UWL+Junior+Margaret+Finco+with+children+in+Cambodia

UWL Junior Margaret Finco with children in Cambodia

Gretchen Kent, Viewpoint Editor

While the rest of us were in classes and working last month, University of Wisconsin-La Crosse Junior Margaret Finco was having the volunteer experience of her life in Cambodia.

Finco’s volunteer opportunity came through the nonprofit Love Without Boundaries (LWB). LWB operates ongoing education, nutrition, medical, foster-care, and child trafficking aid programs to benefit orphaned children in China, India, Uganda, and Cambodia. Accompanied by her mother and LWB Managing Director of Medical Services Kate Finco, and other volunteers from across the nation was able to help their two-week cleft lip and palates medical exchange project a success.
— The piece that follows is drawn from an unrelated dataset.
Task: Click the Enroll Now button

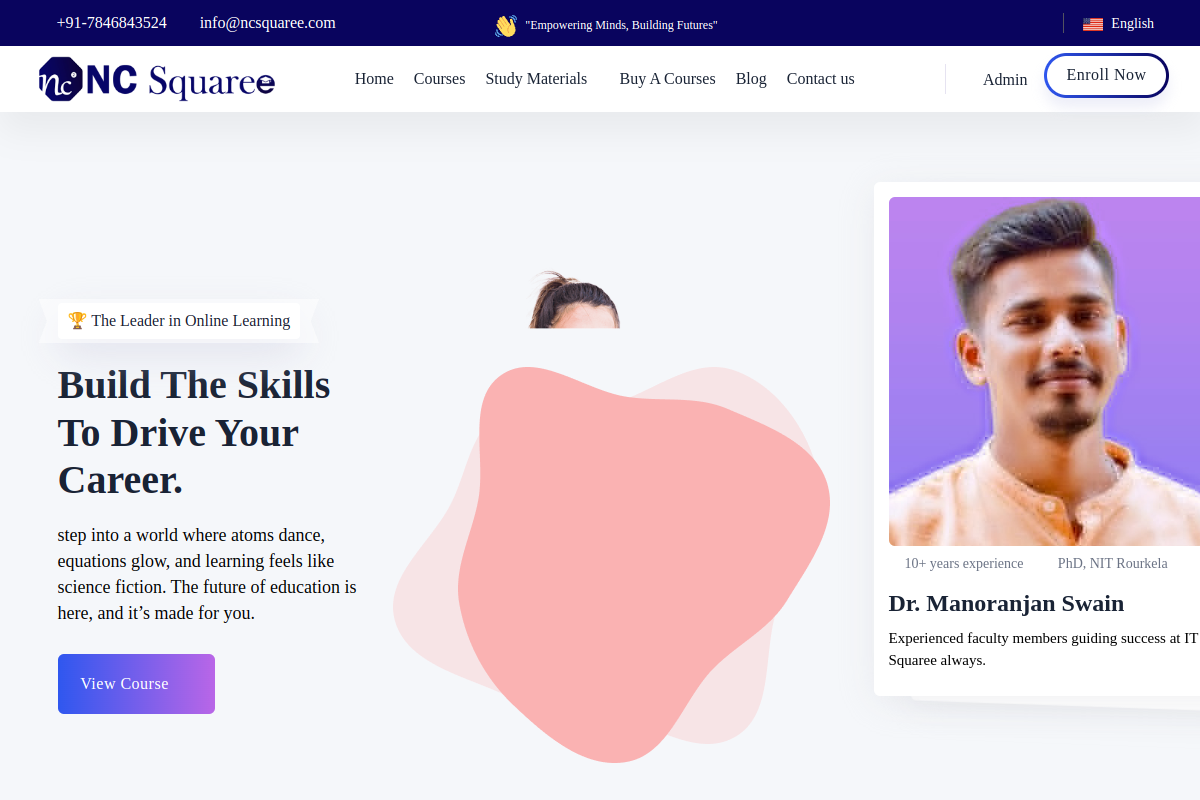Action: click(x=1106, y=75)
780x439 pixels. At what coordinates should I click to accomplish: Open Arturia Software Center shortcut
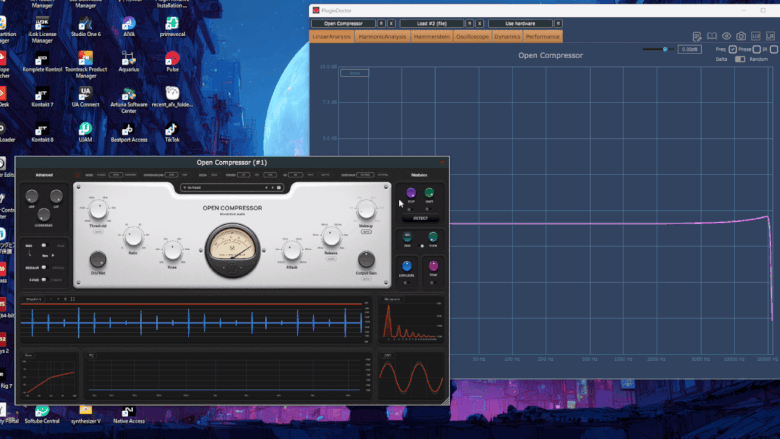tap(128, 93)
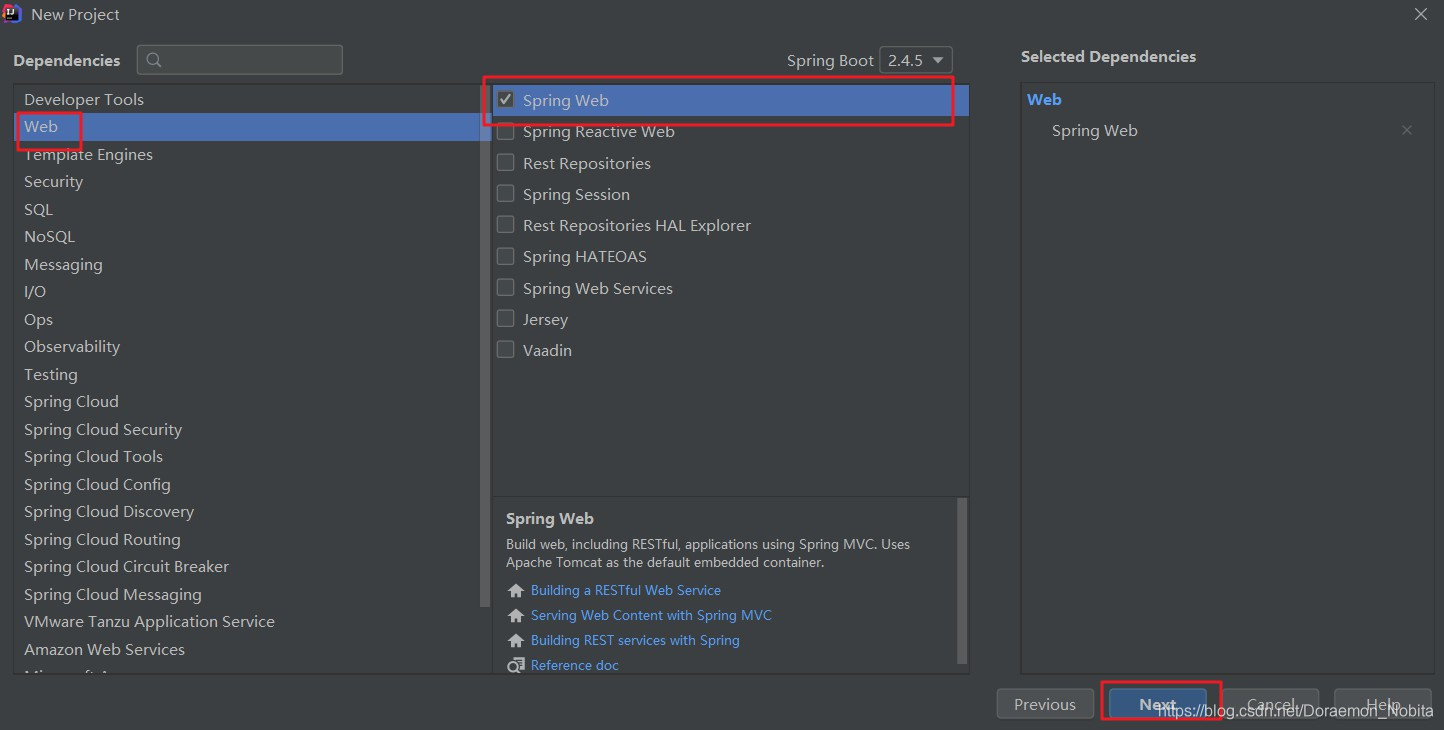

“The first week of the trip was in a very rural area of Cambodia, where we visited three schools LWB had help build and handed out toys, games, and textbooks,” Finco said. While she didn’t earn any credits from the experience, she put her Public Health and Community Health Education major to good use, distributing soap, personal care items, and hygienic information in the schools.

The second week the team was in the capital city, Phnom Penh where they performed 31 cleft lip and palate surgeries in four days. LWB also donated cleft bottles for the underweight infants not eligible for the procedure so they could drink easier.

As for Finco’s role “I got to watch the surgeries, help set up the OR and assisted nurses in the ward, and relaxed the patients with toys and games,” she said. “I also helped in the PACU [Post Anesthesia Care Unit], where the kids wake up after the procedure.” She described how amazing the surgeries were for the kids, and how happy they were after all was said and done.

Finco also assisted doctors and staff in unpacking the dozens of suitcases worth of medical supplies they had brought over from the United States. The medical team was comprised of American nurses and plastic surgeons.

“The best part is that they were doing this on a volunteer basis. Those doctors were taking time out of their careers and using up vacation days to make a difference halfway across the world,” expressed Finco.

Most of the medical equipment the team used was left behind for the Cambodian medical students and doctors (who also served as translators) to use in hopes that they continue their work.

The trip indubitably shaped Finco’s future plans as the experience may nudge her toward such service-based work after graduation, or even membership in LWB.